Most English-speaking adults know intuitively that the word blackmail can be either a noun or a verb—and that the word shows up in conversation less frequently than does either black or mail. We also know, from direct experience or Law and Order reruns, quite a bit about how blackmail works. There are the tools of the trade (an incriminating photograph, letter, or recorded conversation), the usual suspects (a jilted lover, a resentful employee), and the victims (wealthy politicians, wealthy anyone). And since the more a sentence fits our expectations about it, the easier it is for us to comprehend, we’re generally faster to understand a sentence like The jilted lover used a photograph to blackmail the wealthy politician than a sentence like The doting grandmother used a fork to blackmail the sleepy child.
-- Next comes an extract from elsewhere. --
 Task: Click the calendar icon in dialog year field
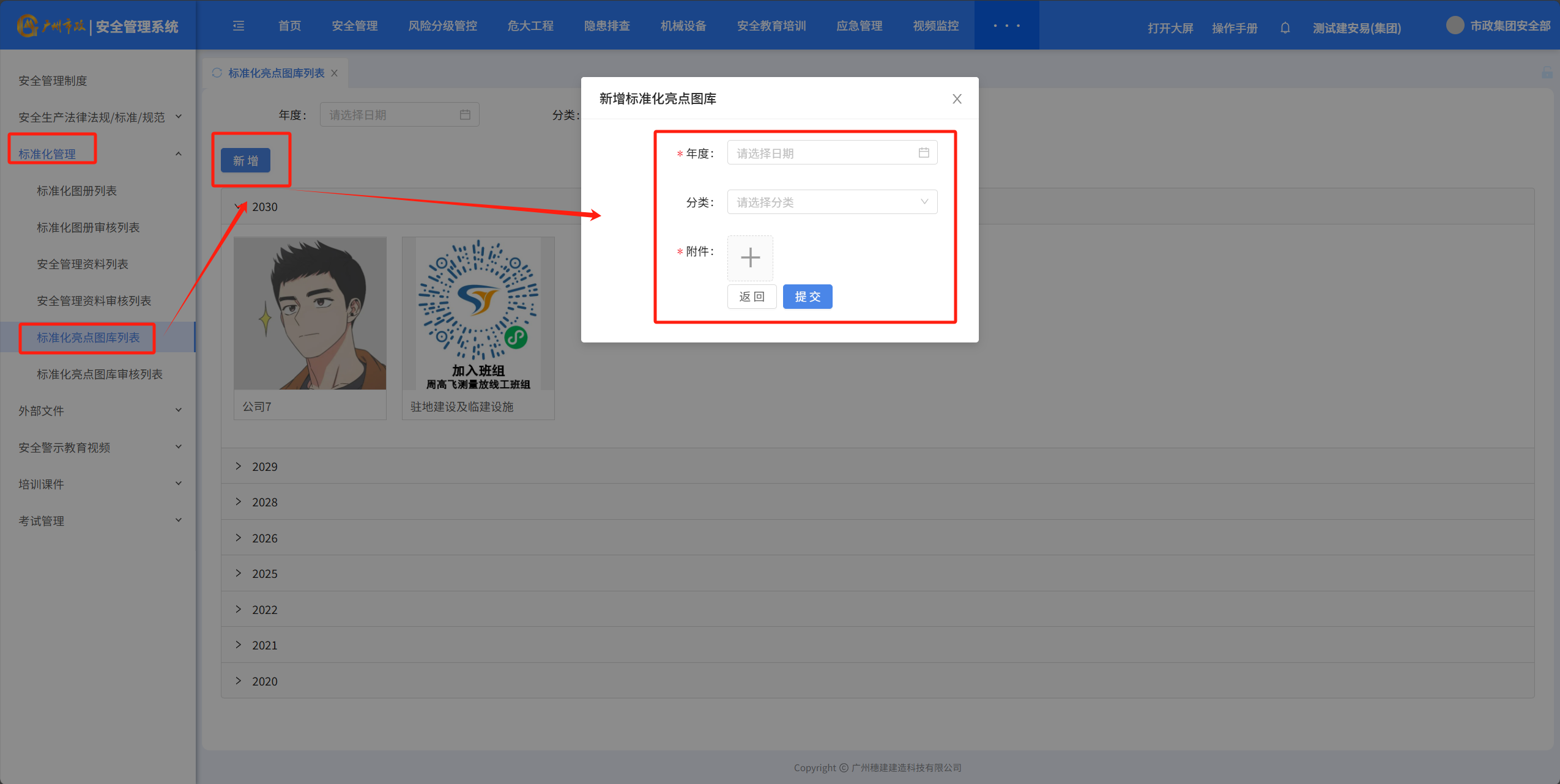tap(923, 153)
But some psychologists and linguists have suggested that as well as storing knowledge about the likelihood of anyone blackmailing a sleepy child, we may also have—and indeed favor—knowledge about the types of people or objects that absolutely cannot be blackmailed: namely non-sentient beings.
A few years ago, Tessa Warren and Kerry McConnell, researchers at the University of Pittsburgh, presented undergraduates with sentences of three different types: those that were both possible and plausible (e.g., The man used a strainer to dry the thin spaghetti yesterday evening), those that were possible but not plausible (The man used a blow dryer to dry the thin spaghetti yesterday evening), and sentences that were both impossible and implausible (The man used a photo to blackmail the thin spaghetti yesterday evening). Although a separate group of undergraduates had rated the latter two sentence types as equally implausible, the impossible sentences were quicker to disrupt participants than were the merely implausible ones. The researchers take this as evidence that we store selectional restrictions limiting who or what can appear as a direct object for any given verb and, furthermore, that we apply these restrictions earlier than we apply our everyday knowledge about the world. In a sense, the argument goes, we can understand the “wrongness” of blackmailing a nonliving creature before we’ve considered the event in its entirety.
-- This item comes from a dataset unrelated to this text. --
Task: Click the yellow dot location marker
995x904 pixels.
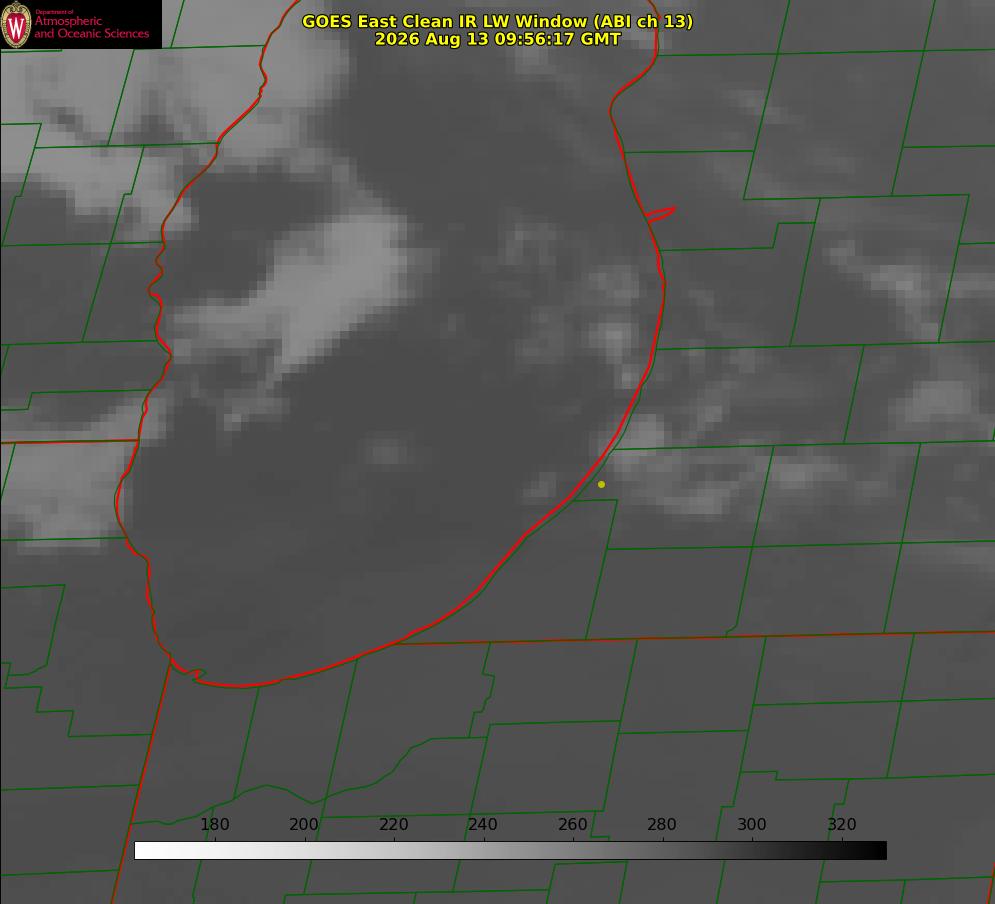Action: 601,484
To me, an interesting question is why selectional restrictions would be helpful for readers or listeners. On the one hand, they could help in immediately noting mismatches between a verb and its direct object: why waste precious mental resources on the rest of the sentence when it so obviously will prove meaningless? But on the other hand, speed often comes with inflexibility, and the world is a funny place. We’re used to adapting to otherwise extraordinary circumstances: plenty of studies suggest that contextualizing even the strangest sentence is enough to make it seem perfectly fine to us. (For proof, see the episode of the television show Black Adder called “Beer.”)
Say, for instance, that you are watching a play geared toward teaching a young audience about the food pyramid. Actors are dressed as apples, bananas, broccoli, and fistfuls of raw spaghetti. Of the two actors dressed as spaghetti, one is rather heavy. The other is thin. Might the thin spaghetti then be a sentient, blackmailable being? Has our impossible sentence suddenly become possible? Has it become, if not plausible, at least … okay?